Abstract

The mechanisms by which vanadate can affect important metabolic processes, such as cell growth and morphogenesis, are not fully understood. This is due to the variety of intracellular targets of the metal, and to the changes in chemical form and oxidation state that vanadium can undergo, both in the external environment and intracellularly. The yeast Hansenula polymorpha represents an interesting model for studies concerning vanadate tolerance. This yeast is able to grow on vanadate concentrations which are lethal to other organisms, showing at the same time ultrastructural and physiological modifications which suggest the existance of a vanadate-sensitive target in the invertase route to the plasma membrane, and the involvement of vacuoles in the activation of a detoxification mechanism for vanadate (Mannazzu et al 1997, 1998). In order to further understand the mechanisms responsible for this vanadate-tolerance in H. polymorpha, we isolated 61 vas (vanadate sensitive) mutants, characterized by altered sensitivity to vanadate.

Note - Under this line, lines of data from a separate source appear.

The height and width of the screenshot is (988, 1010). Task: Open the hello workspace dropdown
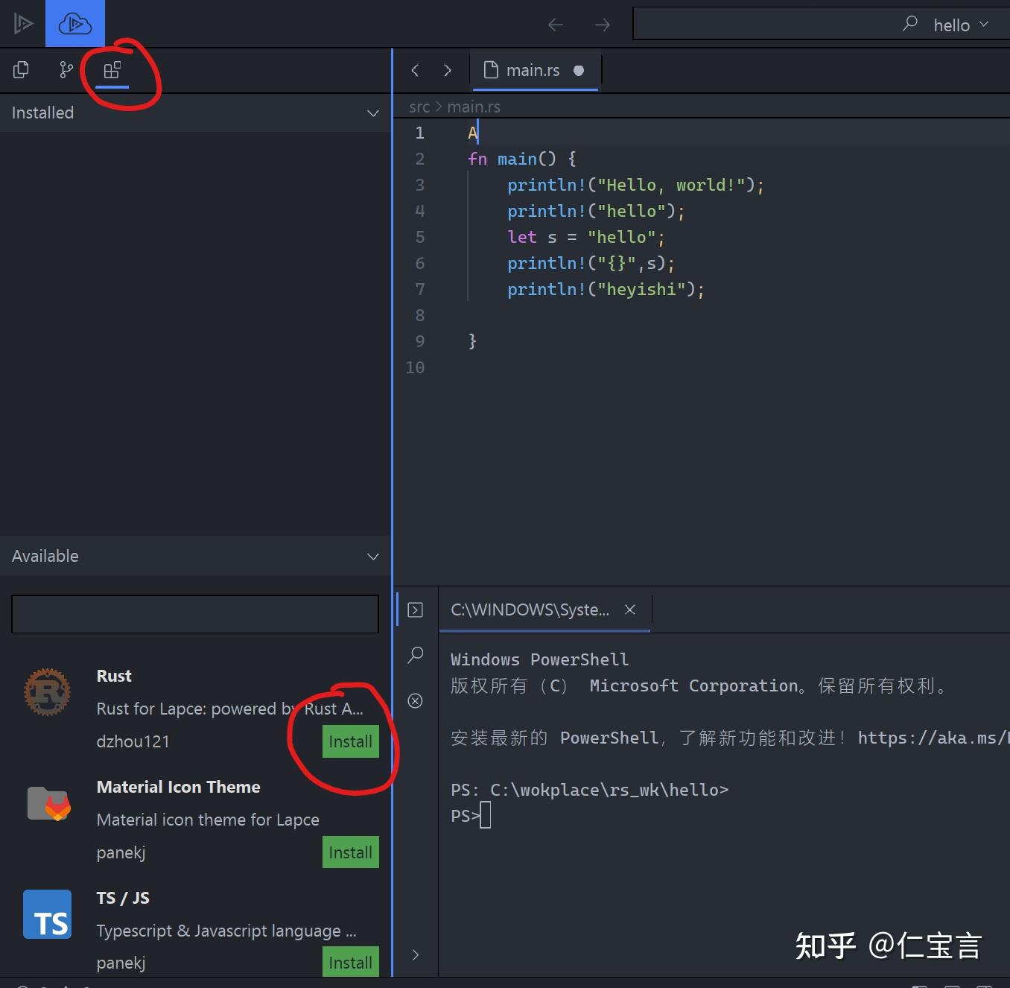pyautogui.click(x=960, y=25)
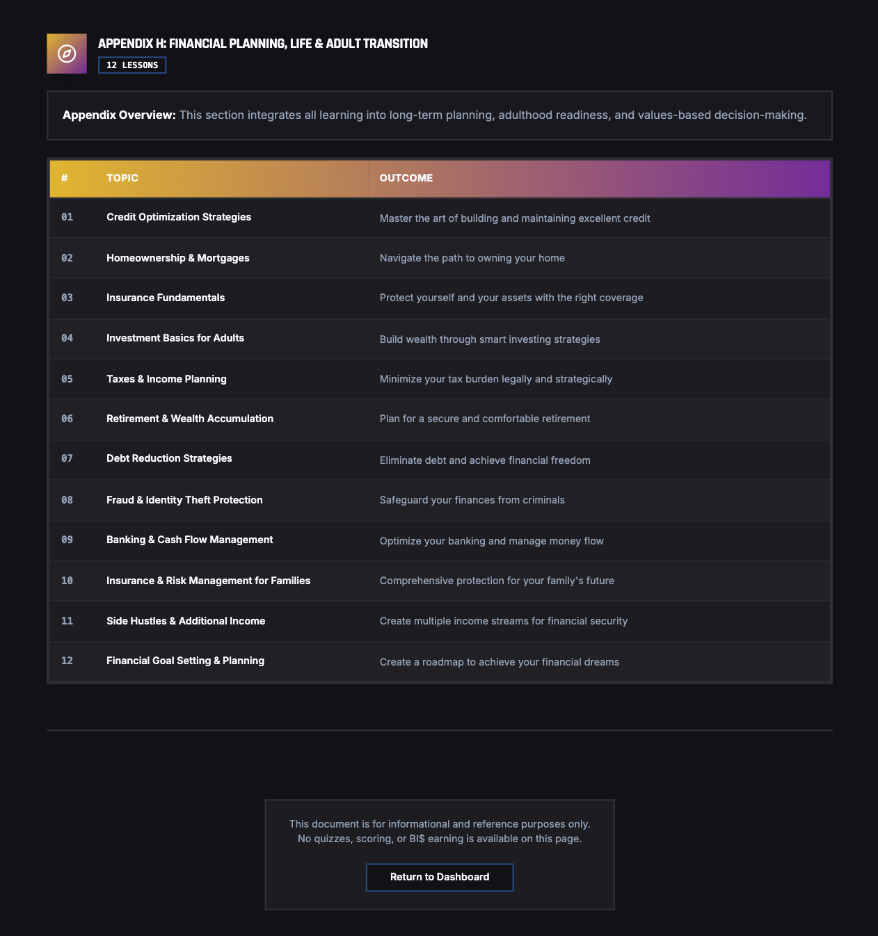This screenshot has height=936, width=878.
Task: Click Financial Goal Setting & Planning topic
Action: coord(185,661)
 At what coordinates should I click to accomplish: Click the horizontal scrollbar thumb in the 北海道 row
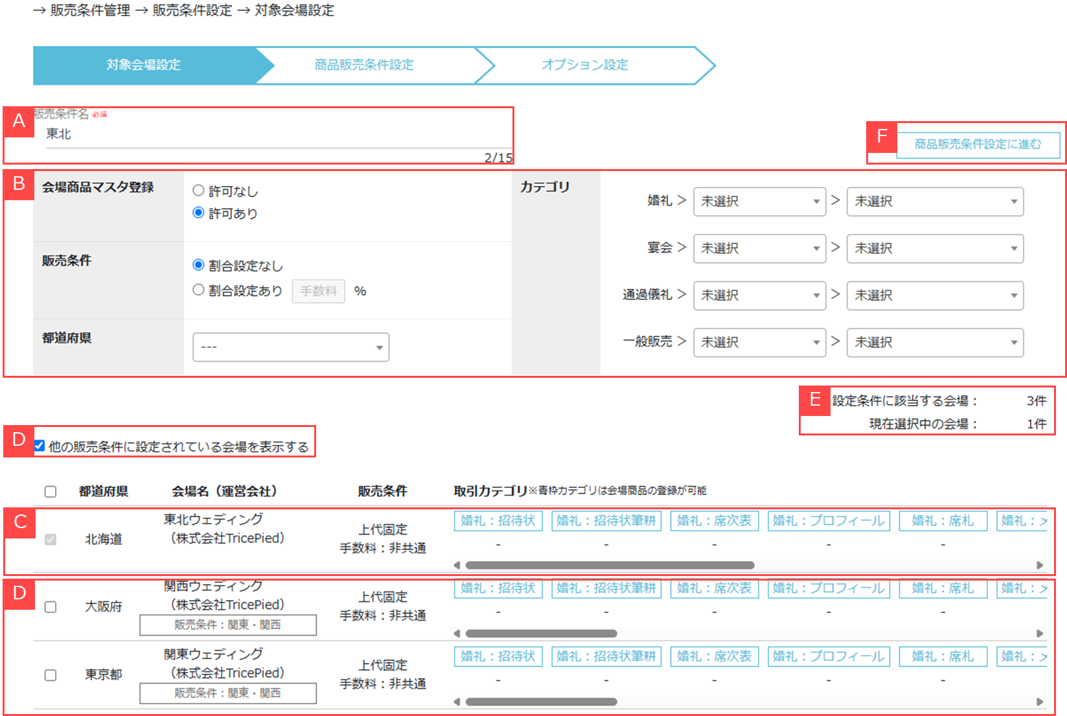click(x=609, y=565)
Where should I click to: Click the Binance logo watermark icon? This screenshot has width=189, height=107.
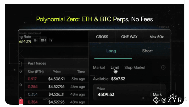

Fifty-four of these mutants, which show a recessive phenotype and are currently being subjected to complementation analysis, were tested for the expression of additional phenotypes related to defects in metal ion homeostasis and/or vacular functions. Interestingly, 24 of them are vas cos (copper sensitive) and 2 are vas cos vpa (vacuolar proteolitic activity defective), thus suggesting the existance of common determinants in the detoxification of vanadate and copper, and confirming the important role for vacuoles in the homeostatic control of metal ions. The isolation of the genes involved in vanadate tolerance is in progress.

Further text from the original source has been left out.